§ Work order:
Exactly as they appear below, repeat the lines from the one with "Opt-out preferences (109, 2554)" through the one with "[Google Plus] (180, 1367)", and no others.

§ Data to process:
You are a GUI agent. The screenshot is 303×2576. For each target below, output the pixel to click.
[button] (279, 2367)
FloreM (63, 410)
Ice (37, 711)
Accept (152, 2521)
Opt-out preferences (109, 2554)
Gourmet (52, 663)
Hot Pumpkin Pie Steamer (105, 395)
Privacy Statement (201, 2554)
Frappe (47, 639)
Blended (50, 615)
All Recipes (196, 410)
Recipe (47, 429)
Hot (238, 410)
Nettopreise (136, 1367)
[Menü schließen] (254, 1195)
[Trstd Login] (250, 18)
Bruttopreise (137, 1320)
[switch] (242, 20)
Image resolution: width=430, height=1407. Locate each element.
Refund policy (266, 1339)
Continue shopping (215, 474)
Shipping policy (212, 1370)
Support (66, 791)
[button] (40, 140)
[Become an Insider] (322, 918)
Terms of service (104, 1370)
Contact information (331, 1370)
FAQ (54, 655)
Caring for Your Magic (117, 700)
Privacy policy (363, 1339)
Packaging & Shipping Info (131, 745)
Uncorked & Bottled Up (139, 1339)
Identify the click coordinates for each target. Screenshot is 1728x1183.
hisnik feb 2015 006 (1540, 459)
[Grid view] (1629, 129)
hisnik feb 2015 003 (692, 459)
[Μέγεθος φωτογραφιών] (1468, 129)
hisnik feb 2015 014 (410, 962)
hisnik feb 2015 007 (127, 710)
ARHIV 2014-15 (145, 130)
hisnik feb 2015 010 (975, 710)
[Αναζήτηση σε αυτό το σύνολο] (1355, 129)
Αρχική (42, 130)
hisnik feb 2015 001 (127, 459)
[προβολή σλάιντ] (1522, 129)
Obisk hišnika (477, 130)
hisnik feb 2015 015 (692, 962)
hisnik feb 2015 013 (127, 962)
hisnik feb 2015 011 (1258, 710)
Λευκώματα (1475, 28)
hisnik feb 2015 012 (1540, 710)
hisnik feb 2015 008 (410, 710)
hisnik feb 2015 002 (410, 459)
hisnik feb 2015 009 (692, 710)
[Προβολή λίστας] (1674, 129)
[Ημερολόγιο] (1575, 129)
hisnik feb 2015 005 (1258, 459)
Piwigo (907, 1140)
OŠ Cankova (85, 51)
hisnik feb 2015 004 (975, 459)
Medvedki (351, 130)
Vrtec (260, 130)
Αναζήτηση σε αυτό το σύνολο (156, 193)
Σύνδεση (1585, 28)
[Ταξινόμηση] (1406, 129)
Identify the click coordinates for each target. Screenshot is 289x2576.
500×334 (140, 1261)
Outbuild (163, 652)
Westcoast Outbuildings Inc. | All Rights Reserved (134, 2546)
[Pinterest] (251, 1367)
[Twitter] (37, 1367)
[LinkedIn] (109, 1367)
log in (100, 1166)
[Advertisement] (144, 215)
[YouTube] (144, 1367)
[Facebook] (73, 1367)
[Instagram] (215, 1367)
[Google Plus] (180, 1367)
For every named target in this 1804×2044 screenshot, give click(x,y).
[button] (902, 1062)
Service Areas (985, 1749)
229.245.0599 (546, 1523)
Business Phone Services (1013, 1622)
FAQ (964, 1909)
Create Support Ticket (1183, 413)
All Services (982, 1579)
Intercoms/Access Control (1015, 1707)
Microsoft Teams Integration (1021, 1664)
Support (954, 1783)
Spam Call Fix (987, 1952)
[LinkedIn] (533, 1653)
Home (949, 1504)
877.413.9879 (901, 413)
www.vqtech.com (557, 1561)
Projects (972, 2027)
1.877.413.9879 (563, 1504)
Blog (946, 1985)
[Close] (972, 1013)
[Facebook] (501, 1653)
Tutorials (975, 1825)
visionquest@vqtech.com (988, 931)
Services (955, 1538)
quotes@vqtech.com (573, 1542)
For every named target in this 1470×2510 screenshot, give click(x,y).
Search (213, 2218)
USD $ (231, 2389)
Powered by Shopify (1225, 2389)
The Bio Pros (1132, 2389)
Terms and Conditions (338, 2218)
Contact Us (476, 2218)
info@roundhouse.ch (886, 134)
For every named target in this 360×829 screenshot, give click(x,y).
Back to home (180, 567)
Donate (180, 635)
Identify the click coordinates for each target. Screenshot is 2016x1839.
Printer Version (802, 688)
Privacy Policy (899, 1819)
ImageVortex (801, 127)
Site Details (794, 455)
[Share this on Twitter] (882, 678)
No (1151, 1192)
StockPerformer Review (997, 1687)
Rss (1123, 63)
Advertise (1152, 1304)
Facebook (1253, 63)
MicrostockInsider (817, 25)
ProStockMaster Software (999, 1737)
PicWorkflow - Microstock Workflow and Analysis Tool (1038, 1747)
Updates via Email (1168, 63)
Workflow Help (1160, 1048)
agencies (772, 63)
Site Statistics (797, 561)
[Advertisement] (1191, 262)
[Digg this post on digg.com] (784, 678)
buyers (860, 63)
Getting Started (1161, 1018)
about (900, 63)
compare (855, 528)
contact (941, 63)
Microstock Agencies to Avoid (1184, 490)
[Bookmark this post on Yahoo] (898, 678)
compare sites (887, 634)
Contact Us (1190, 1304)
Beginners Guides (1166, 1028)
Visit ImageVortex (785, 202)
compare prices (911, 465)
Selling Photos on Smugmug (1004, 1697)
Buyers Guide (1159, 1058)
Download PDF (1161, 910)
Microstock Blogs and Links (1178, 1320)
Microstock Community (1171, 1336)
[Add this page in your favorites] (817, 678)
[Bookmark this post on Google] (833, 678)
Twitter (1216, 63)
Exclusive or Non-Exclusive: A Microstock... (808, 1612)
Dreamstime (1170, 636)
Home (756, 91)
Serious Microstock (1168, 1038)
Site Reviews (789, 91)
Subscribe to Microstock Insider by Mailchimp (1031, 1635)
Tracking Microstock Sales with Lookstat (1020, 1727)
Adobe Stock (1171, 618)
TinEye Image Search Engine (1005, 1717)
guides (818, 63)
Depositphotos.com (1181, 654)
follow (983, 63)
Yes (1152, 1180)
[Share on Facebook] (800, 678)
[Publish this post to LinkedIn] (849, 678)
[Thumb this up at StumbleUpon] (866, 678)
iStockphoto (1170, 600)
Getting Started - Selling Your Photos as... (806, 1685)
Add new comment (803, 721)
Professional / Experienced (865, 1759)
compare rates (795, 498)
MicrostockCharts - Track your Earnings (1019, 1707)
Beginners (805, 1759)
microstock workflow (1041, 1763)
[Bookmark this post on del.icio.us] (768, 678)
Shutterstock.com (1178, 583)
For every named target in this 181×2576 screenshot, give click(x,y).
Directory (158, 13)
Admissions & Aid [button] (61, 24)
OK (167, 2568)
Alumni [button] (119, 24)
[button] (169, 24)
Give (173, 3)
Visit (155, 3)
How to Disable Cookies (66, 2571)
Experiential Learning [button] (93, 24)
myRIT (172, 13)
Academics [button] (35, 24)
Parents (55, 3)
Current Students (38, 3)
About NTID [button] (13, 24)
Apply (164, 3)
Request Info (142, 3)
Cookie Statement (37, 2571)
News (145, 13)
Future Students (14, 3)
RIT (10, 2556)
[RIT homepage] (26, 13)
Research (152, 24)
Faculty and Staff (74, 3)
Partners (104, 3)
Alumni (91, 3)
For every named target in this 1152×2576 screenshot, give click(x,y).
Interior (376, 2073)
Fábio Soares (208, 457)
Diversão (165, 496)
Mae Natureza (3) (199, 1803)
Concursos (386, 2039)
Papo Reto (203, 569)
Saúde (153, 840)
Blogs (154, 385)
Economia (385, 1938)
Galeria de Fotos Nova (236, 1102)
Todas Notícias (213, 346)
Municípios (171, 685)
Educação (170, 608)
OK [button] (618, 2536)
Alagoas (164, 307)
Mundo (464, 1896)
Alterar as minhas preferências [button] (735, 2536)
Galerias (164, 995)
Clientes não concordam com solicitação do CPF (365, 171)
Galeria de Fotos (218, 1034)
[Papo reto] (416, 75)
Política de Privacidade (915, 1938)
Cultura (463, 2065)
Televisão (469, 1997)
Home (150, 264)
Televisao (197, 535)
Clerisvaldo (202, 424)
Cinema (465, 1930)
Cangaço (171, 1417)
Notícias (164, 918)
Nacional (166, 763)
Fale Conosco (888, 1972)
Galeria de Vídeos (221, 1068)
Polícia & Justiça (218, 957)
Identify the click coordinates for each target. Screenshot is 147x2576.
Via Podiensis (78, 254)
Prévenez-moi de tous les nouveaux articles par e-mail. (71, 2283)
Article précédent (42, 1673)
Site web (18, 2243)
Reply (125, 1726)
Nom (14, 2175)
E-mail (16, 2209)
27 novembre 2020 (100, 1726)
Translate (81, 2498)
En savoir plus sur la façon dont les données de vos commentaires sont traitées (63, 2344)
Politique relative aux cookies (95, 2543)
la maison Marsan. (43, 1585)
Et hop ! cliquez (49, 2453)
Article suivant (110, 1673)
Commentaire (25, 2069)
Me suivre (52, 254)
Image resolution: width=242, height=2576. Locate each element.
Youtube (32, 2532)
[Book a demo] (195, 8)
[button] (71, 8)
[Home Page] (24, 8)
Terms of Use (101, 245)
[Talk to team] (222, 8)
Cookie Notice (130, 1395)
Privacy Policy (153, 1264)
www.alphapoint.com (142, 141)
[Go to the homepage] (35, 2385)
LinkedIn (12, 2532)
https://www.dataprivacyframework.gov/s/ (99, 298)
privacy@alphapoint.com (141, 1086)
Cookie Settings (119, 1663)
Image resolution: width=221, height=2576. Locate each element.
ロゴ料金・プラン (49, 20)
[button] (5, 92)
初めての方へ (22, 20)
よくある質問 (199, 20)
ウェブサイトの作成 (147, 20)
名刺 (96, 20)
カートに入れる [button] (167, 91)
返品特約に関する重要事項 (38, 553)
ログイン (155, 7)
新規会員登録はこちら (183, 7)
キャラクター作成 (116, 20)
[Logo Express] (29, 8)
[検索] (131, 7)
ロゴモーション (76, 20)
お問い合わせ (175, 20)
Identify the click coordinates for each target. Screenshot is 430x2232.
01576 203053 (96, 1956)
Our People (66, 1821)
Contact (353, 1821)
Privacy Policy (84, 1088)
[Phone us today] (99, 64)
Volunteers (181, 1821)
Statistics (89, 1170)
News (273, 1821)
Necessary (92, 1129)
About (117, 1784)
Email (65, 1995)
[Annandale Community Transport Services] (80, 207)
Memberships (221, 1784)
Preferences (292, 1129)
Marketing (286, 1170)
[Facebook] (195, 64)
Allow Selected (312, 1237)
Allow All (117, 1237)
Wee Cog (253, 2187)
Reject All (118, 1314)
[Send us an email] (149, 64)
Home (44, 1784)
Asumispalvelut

§ Response to the exercise:
Opt-out preferences (109, 2554)
Gourmet (52, 663)
Hot Pumpkin Pie Steamer (105, 395)
Privacy Statement (201, 2554)
Frappe (47, 639)
Blended (50, 615)
All Recipes (196, 410)
Recipe (47, 429)
Hot (238, 410)
Nettopreise (136, 1367)
[Menü schließen] (254, 1195)
[Trstd Login] (250, 18)
Bruttopreise (137, 1320)
[switch] (242, 20)
Image resolution: width=430, height=1407. Locate each element.
Refund policy (266, 1339)
Continue shopping (215, 474)
Shipping policy (212, 1370)
Support (66, 791)
[button] (40, 140)
[Become an Insider] (322, 918)
Terms of service (104, 1370)
Contact information (331, 1370)
FAQ (54, 655)
Caring for Your Magic (117, 700)
Privacy policy (363, 1339)
Packaging & Shipping Info (131, 745)
Uncorked & Bottled Up (139, 1339)
Identify the click coordinates for each target. Screenshot is 1728x1183.
hisnik feb 2015 006 (1540, 459)
[Grid view] (1629, 129)
hisnik feb 2015 003 (692, 459)
[Μέγεθος φωτογραφιών] (1468, 129)
hisnik feb 2015 014 (410, 962)
hisnik feb 2015 007 (127, 710)
ARHIV 2014-15 (145, 130)
hisnik feb 2015 010 (975, 710)
[Αναζήτηση σε αυτό το σύνολο] (1355, 129)
Αρχική (42, 130)
hisnik feb 2015 001 (127, 459)
[προβολή σλάιντ] (1522, 129)
Obisk hišnika (477, 130)
hisnik feb 2015 015 (692, 962)
hisnik feb 2015 013 (127, 962)
hisnik feb 2015 011 (1258, 710)
Λευκώματα (1475, 28)
hisnik feb 2015 012 (1540, 710)
hisnik feb 2015 008 (410, 710)
hisnik feb 2015 002 (410, 459)
hisnik feb 2015 009 (692, 710)
[Προβολή λίστας] (1674, 129)
[Ημερολόγιο] (1575, 129)
hisnik feb 2015 005 (1258, 459)
Piwigo (907, 1140)
OŠ Cankova (85, 51)
hisnik feb 2015 004 (975, 459)
Medvedki (351, 130)
Vrtec (260, 130)
Αναζήτηση σε αυτό το σύνολο (156, 193)
Σύνδεση (1585, 28)
[Ταξινόμηση] (1406, 129)
Identify the click coordinates for each target. Screenshot is 289x2576.
500×334 (140, 1261)
Outbuild (163, 652)
Westcoast Outbuildings Inc. | All Rights Reserved (134, 2546)
[Pinterest] (251, 1367)
[Twitter] (37, 1367)
[LinkedIn] (109, 1367)
log in (100, 1166)
[Advertisement] (144, 215)
[YouTube] (144, 1367)
[Facebook] (73, 1367)
[Instagram] (215, 1367)
[Google Plus] (180, 1367)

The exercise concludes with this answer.